Il fit encore une pause, puis recommença :

— Qui est-ce donc qui t’a envoyée à cette heure chercher de l’eau dans le bois ?

— C’est madame Thénardier.

L’homme repartit d’un son de voix qu’il voulait s’efforcer de rendre indifférent, mais où il y avait pourtant un tremblement singulier :

— Qu’est-ce qu’elle fait, ta madame Thénardier ?

— C’est ma bourgeoise, dit l’enfant. Elle tient l’auberge.

— L’auberge ? dit l’homme. Eh bien, je vais aller y loger cette nuit. Conduis-moi.

— Nous y allons, dit l’enfant.

L’homme marchait assez vite. Cosette le suivait sans peine. Elle ne sentait plus la fatigue. De temps en temps, elle levait les yeux vers cet homme avec une sorte de tranquillité et d’abandon inexprimable. Jamais on ne lui avait appris à se tourner vers la providence et à prier. Cependant elle sentait en elle quelque chose qui ressemblait à de l’espérance et à de la joie et qui s’en allait vers le ciel.

Quelques minutes s’écoulèrent. L’homme reprit :

— Est-ce qu’il n’y a pas de servante chez madame Thénardier ?

— Non, monsieur.

— Est-ce que tu es seule ?

— Oui, monsieur.

Il y eut encore une interruption. Cosette éleva la voix :

— C’est-à-dire il y a deux petites filles.

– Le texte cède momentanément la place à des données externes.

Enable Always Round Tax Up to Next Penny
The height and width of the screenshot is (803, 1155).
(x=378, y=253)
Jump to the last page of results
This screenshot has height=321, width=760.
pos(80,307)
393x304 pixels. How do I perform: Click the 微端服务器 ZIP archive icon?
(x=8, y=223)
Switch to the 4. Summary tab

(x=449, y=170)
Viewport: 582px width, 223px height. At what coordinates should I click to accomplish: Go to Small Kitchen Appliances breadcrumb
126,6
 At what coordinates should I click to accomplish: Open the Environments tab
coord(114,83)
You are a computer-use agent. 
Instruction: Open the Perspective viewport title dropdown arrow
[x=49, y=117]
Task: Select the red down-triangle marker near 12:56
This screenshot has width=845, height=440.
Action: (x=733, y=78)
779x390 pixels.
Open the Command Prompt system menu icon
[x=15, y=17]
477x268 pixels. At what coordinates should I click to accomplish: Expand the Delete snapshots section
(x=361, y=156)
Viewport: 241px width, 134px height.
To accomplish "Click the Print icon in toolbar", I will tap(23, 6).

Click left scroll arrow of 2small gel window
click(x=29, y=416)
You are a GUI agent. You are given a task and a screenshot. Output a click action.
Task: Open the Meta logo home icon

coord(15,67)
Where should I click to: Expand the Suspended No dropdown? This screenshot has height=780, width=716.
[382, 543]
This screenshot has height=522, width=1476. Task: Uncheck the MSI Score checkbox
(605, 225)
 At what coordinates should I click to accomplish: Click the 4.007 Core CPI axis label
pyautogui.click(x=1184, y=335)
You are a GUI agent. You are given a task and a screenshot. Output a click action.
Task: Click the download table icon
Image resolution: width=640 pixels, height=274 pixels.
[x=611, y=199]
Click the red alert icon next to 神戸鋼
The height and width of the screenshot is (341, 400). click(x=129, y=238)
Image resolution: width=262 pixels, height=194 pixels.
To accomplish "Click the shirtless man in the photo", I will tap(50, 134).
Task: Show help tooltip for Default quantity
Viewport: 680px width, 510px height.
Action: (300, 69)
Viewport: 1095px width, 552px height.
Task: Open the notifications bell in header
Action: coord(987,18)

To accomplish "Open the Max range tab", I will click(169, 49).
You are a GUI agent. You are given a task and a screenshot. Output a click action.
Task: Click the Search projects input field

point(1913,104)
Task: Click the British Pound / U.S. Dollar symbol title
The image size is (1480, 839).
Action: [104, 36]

— Quelles petites filles ?

— Ponine et Zelma.

L’enfant simplifiait de la sorte les noms romanesques chers à la Thénardier.

— Qu’est-ce que c’est que Ponine et Zelma ?

— Ce sont les demoiselles de madame Thénardier. Comme qui dirait ses filles.

— Et que font-elles, celles-là ?

— Oh ! dit l’enfant, elles ont de belles poupées, des choses où il y a de l’or, tout plein d’affaires. Elles jouent, elles s’amusent.

— Toute la journée ?

— Oui, monsieur.

— Et toi ?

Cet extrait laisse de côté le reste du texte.